Aelin looked up at her aunt.
Another world. There was another world. Like a fragment of a dream, there was another world, and in it, she had a wrist with a scar on it. Had scars all over.
And her mate, perched overhead … He had a tattoo down his face and neck and arm in that world. A sad story—his tattoo told a sad, awful story. About loss. Loss caused by a dark queen—
“Where are the keys hidden, Aelin?”
That placid, loving smile remained on Maeve’s face. And yet …
And yet.
“No,” Aelin breathed.
Something slithered in the depths of her aunt’s stare. “No what?”
This wasn’t her existence, her life. This place, these blissful months learning in Doranelle, finding her mate—
Blood and sand and crashing waves.
“No.”
Her voice was a thunderclap through the peaceful glen.
Aelin bared her teeth, fingers curling in the moss.
Maeve let out a soft laugh. Rowan flapped from the branches to land on the queen’s upraised arm.
He didn’t so much as fight it when she wrapped her thin white hands around his neck. And snapped it.
Aelin screamed. Screamed, clutching at her chest, at the shredding mating bond—
Aelin arched off the altar, and every broken and torn part of her body screamed with her.
Above her, Maeve was smiling. “You liked that vision, didn’t you?”
Not real. That had not been real. Rowan was alive, he was alive—
She tried to move her arm. Red-hot lightning lashed her, and she screamed again.
Only a broken rasp came out. Broken, just as her arm now lay—
Now lay—
Bone gleamed, jutting upward along more places than she could count. Blood and twisted skin, and—
No shackle scars, even with the wreckage.
In this world, this place, she did not have scars, either.

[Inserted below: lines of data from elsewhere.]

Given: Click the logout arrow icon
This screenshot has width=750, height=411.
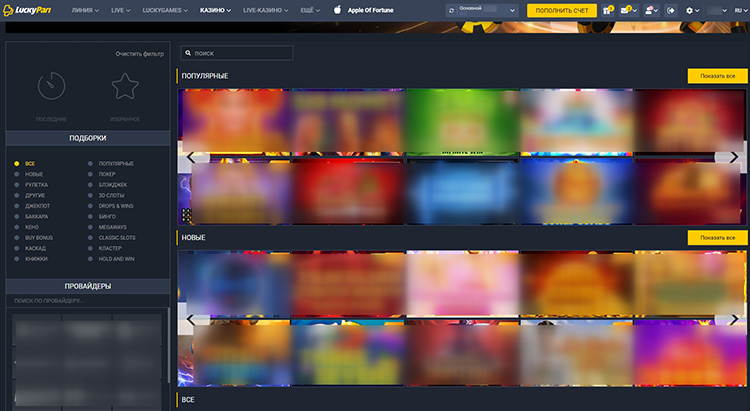Looking at the screenshot, I should click(x=670, y=10).
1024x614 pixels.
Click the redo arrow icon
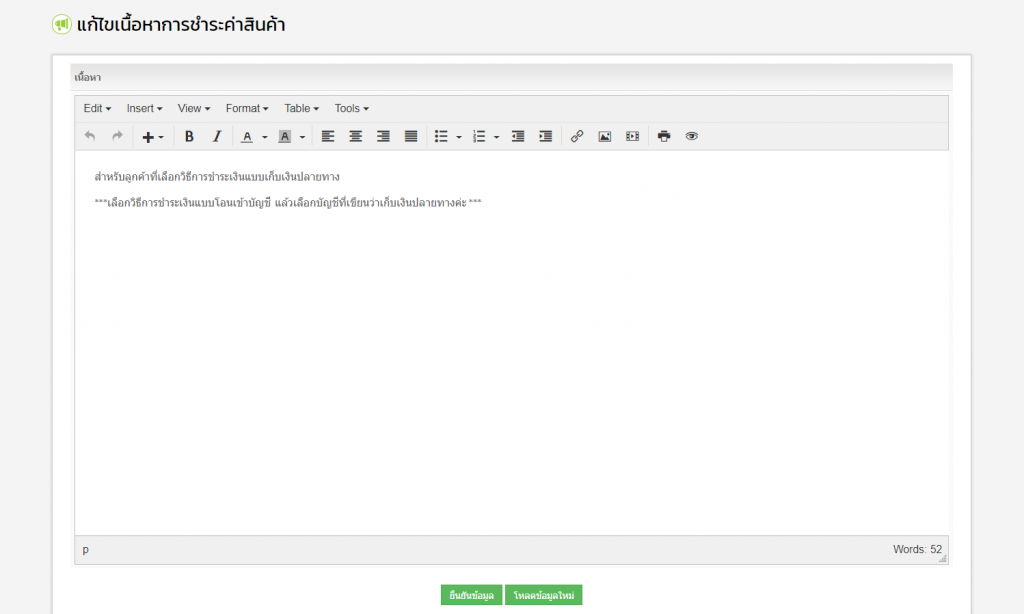pyautogui.click(x=117, y=137)
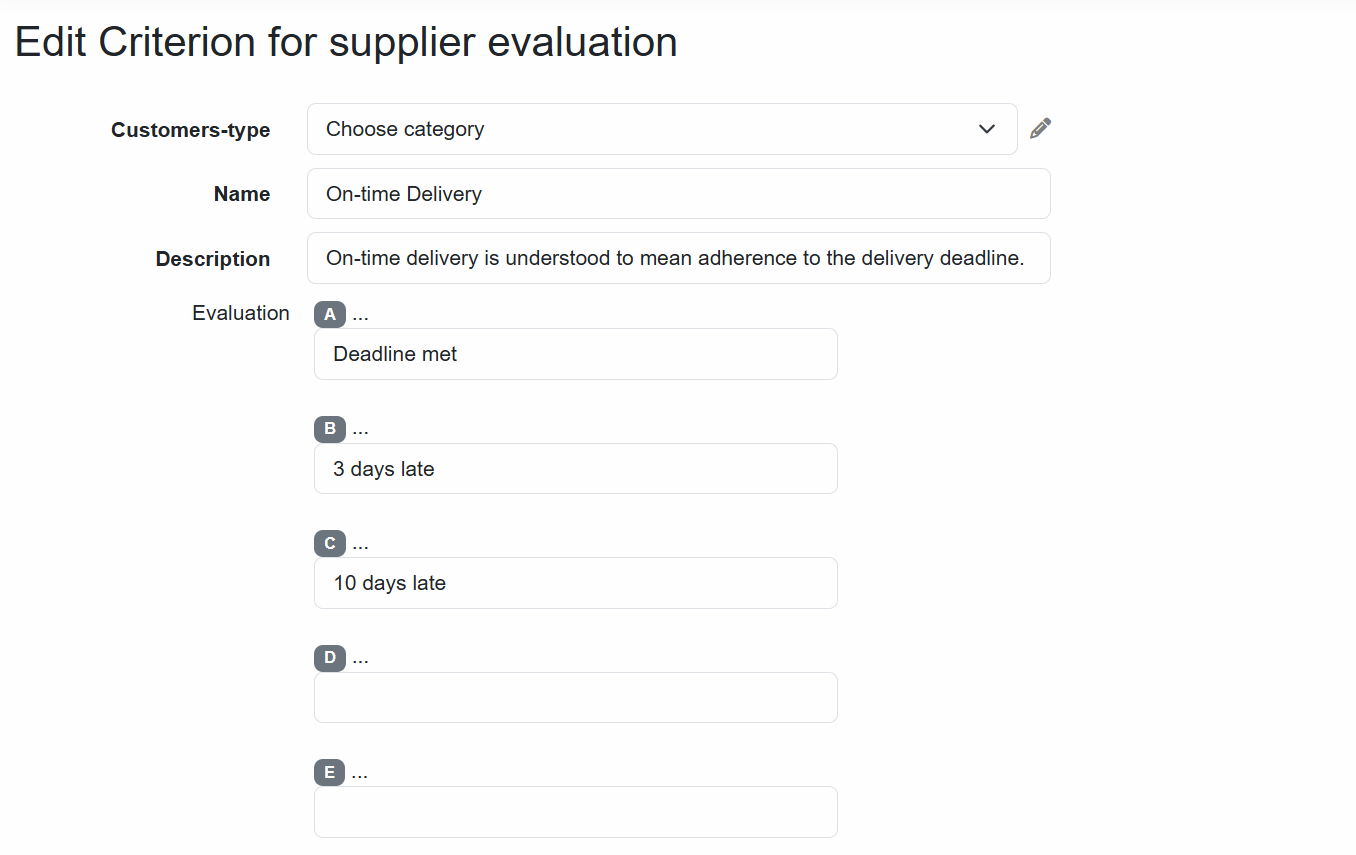Click the Customers-type label
This screenshot has width=1356, height=855.
(x=190, y=130)
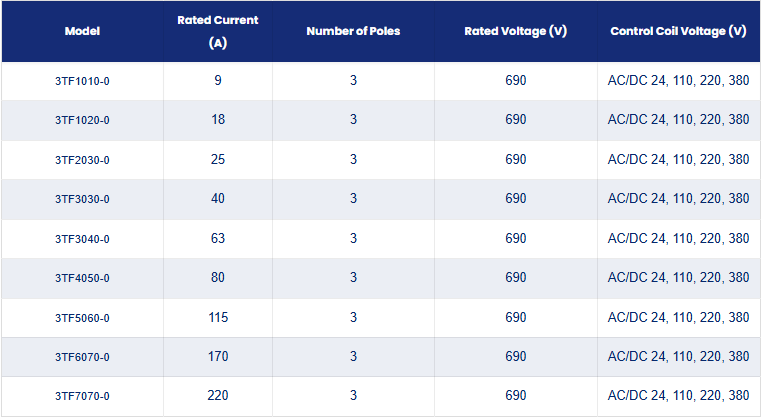Click the rated current value 115

218,317
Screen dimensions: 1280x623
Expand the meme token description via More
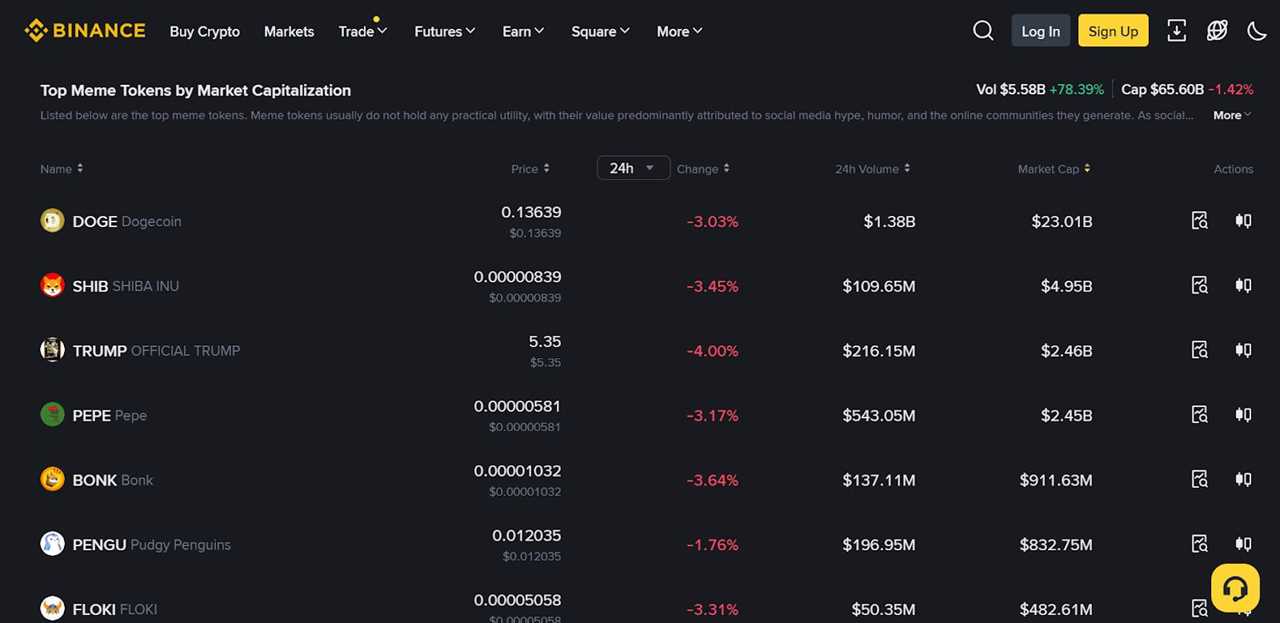point(1231,115)
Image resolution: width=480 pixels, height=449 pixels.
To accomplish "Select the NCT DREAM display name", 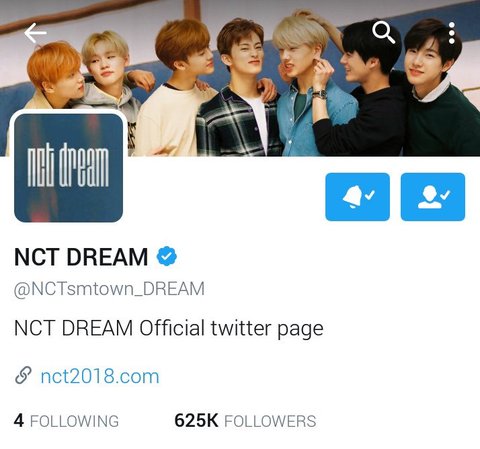I will click(81, 257).
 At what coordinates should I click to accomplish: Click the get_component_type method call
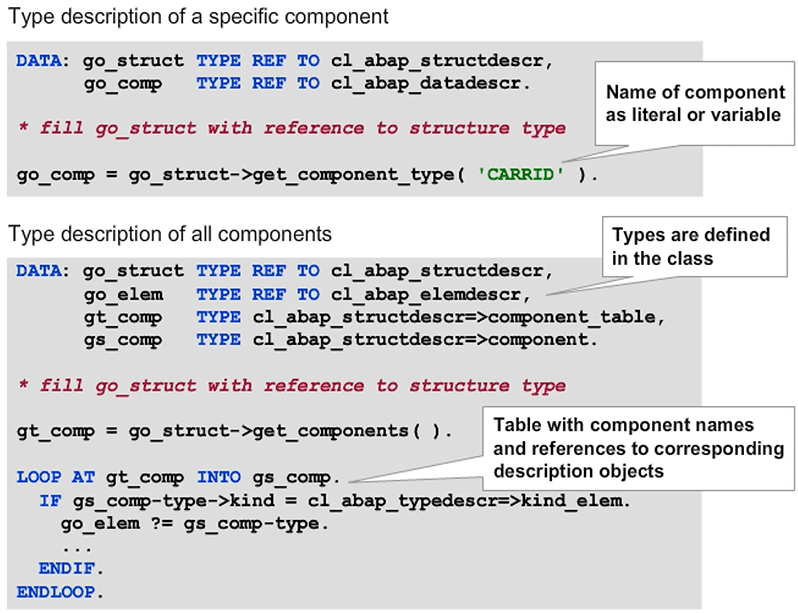(352, 175)
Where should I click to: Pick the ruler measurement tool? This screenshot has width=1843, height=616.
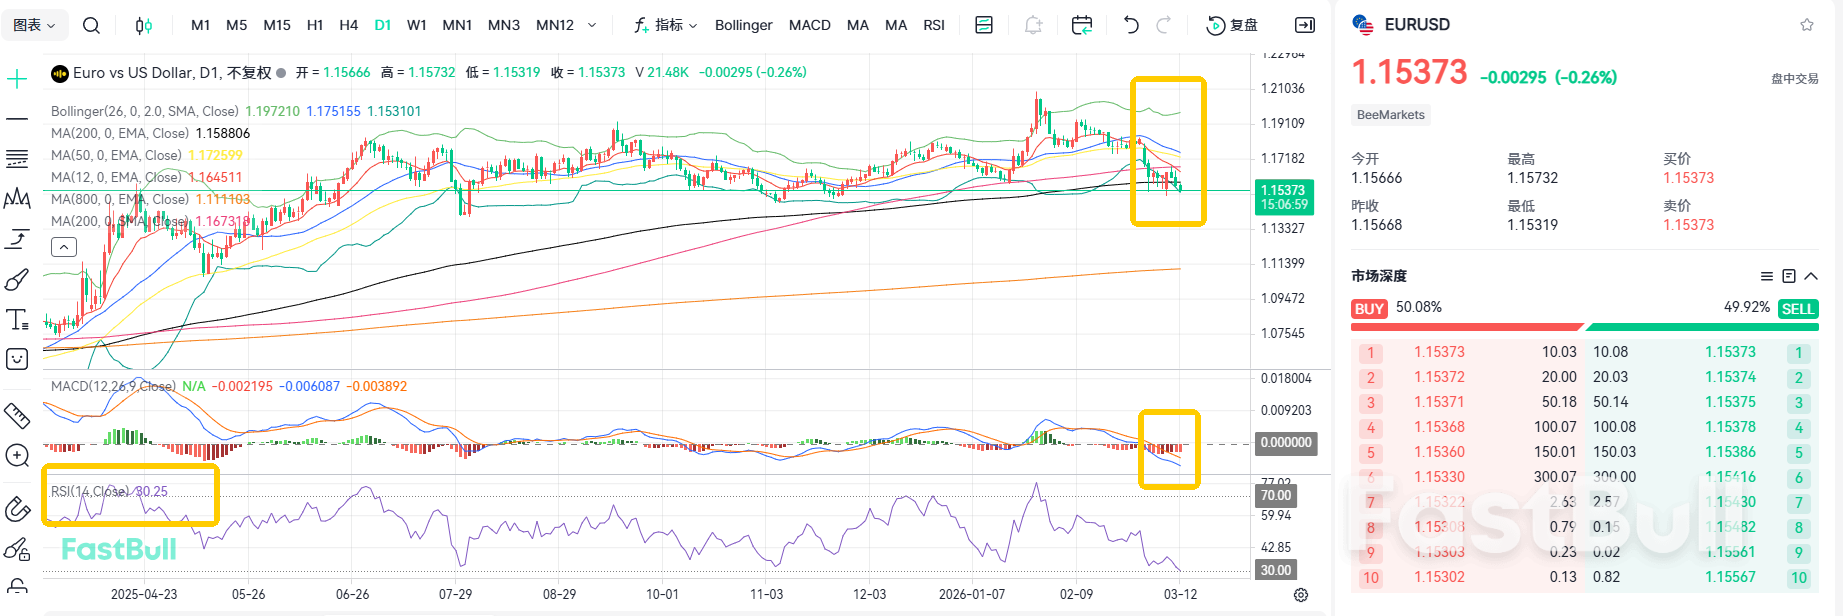(x=17, y=415)
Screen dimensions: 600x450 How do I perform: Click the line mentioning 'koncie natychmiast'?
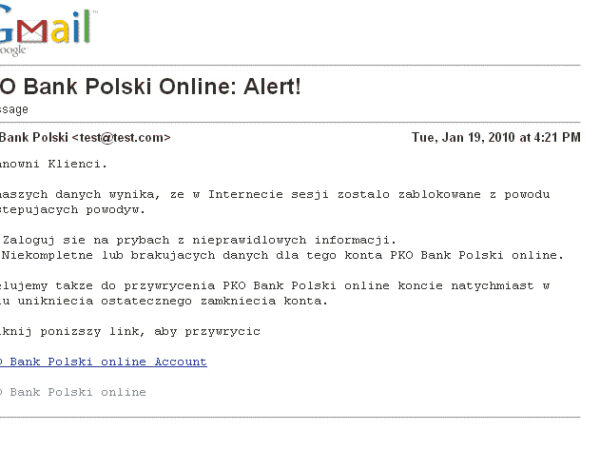click(275, 285)
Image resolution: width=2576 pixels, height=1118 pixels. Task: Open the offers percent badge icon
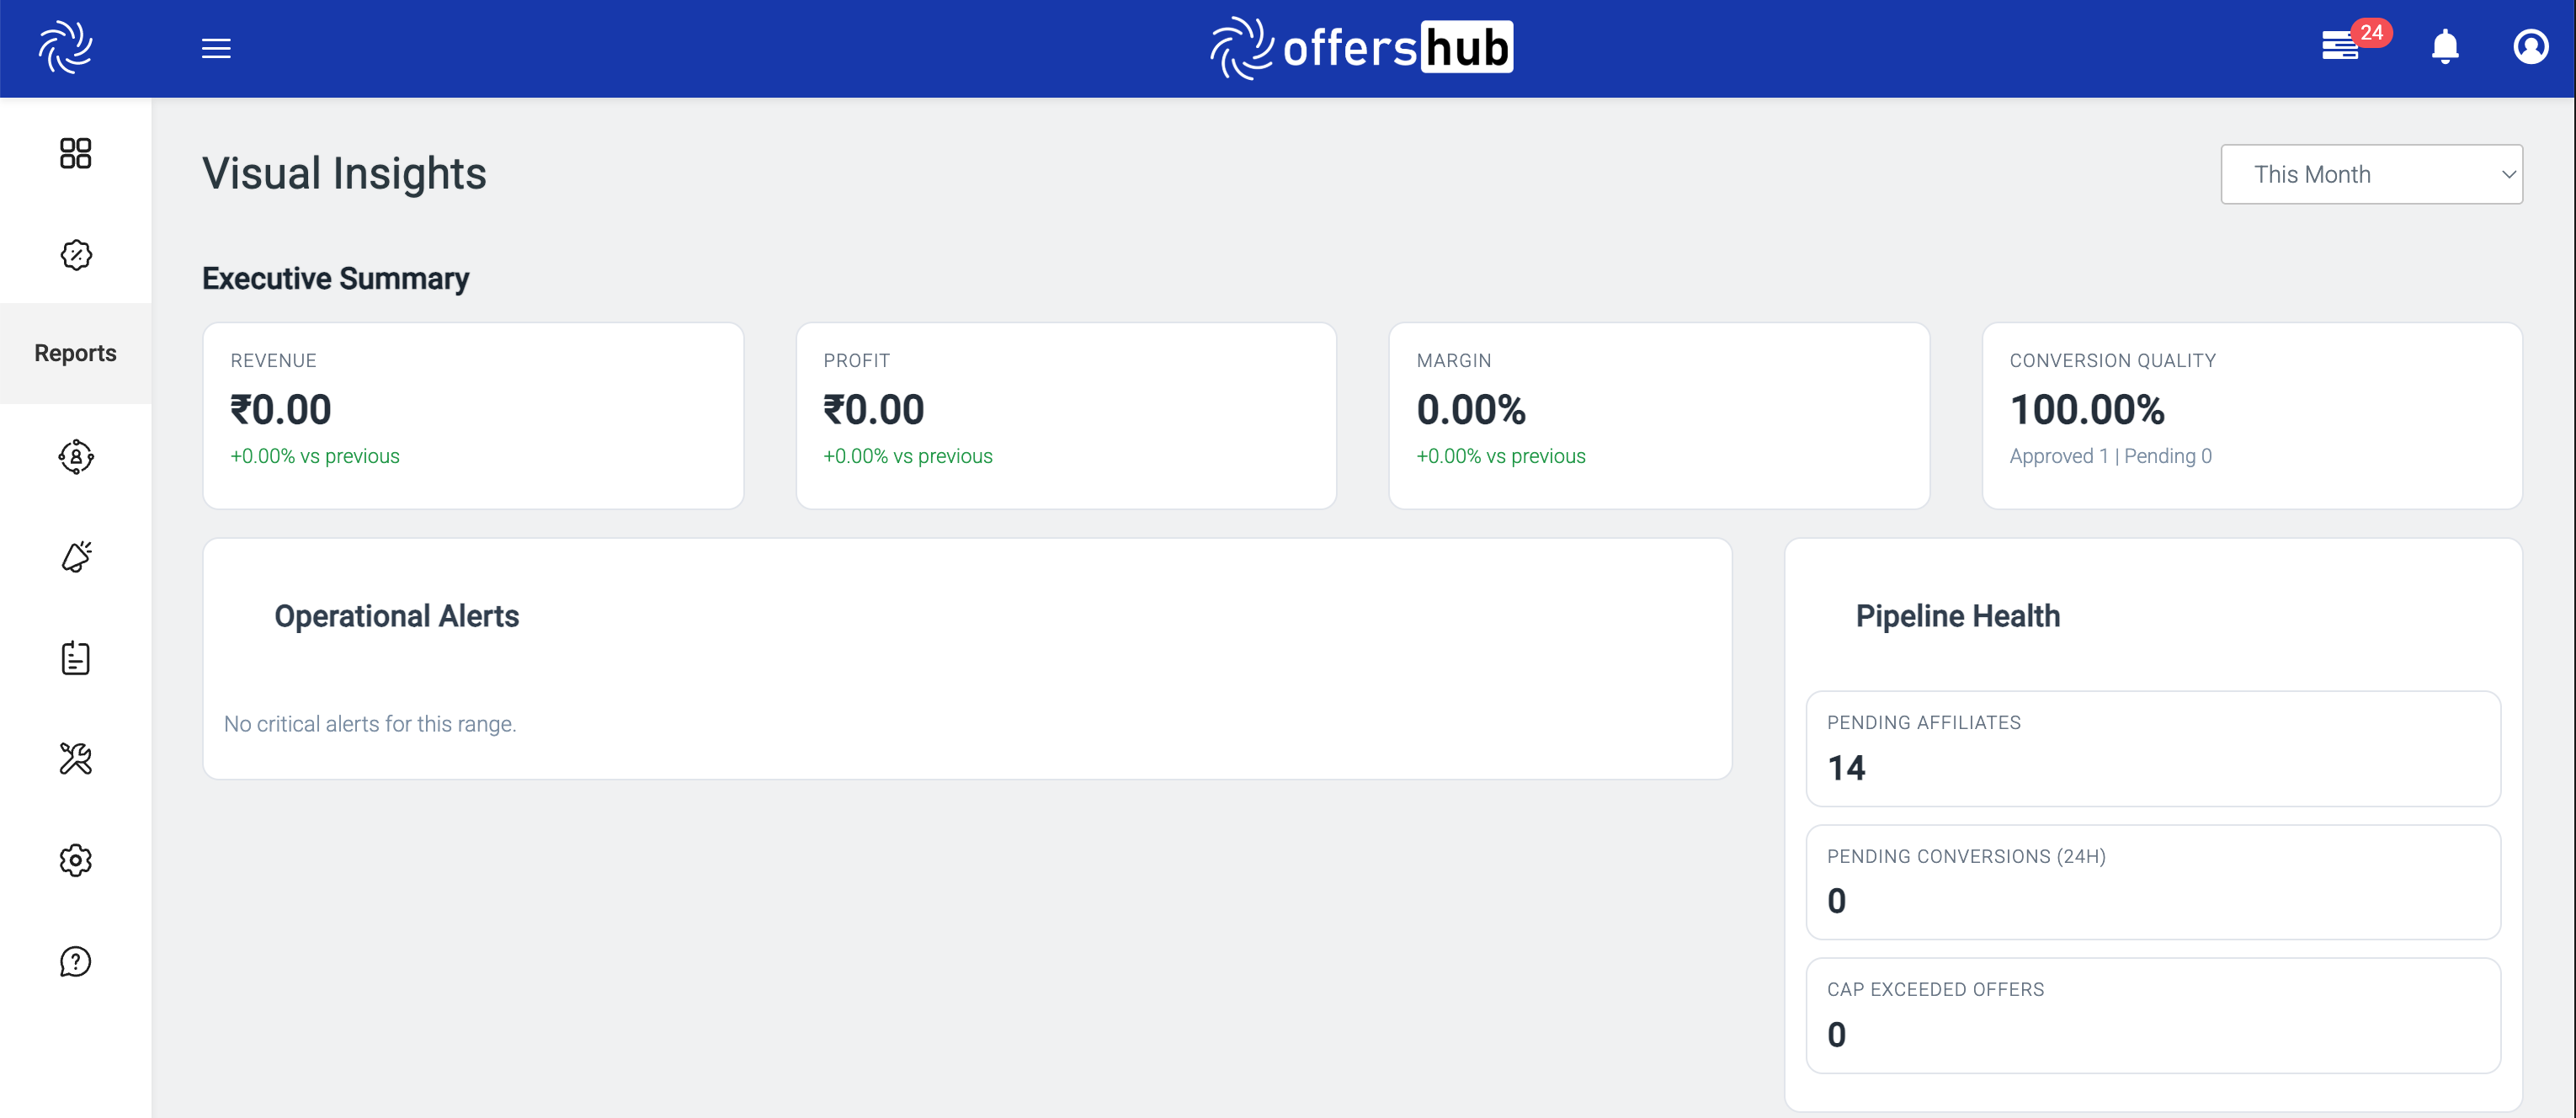pyautogui.click(x=75, y=254)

Another illusion, another spun dreamscape—
She screamed again. Screamed at her ruined arm, the unscarred skin, screamed at the lingering echo of the severed mating bond.
“Do you know what pains me most, Aelin?” Maeve’s words were soft as a lover’s. “It’s that you believe I’m the villain in this.”
Aelin sobbed through her teeth as she tried and failed to move her arm. Both arms. She cast her gaze through the space, this real-yet-not room.
They’d repaired the box. Had welded a new slab of iron over the lid. Then over the sides. The bottom. Less air trickled in, the hours or days now spent inside in near-suffocating heat. It had been a relief when she’d finally been chained to the altar.
Whenever that had been. If it had even happened at all.
“I have no doubt that your mate or Elena or even Brannon himself filled your head with lies about what I’ll do with the keys.” Maeve ran a hand over the stone lip of the altar, right through her splattered blood and shards of bone. “I meant what I said. I like this world. I do not wish to destroy it. Only improve it. Imagine a realm where there is no hunger, no pain. Isn’t that what you and your cohorts are fighting for? A better world?”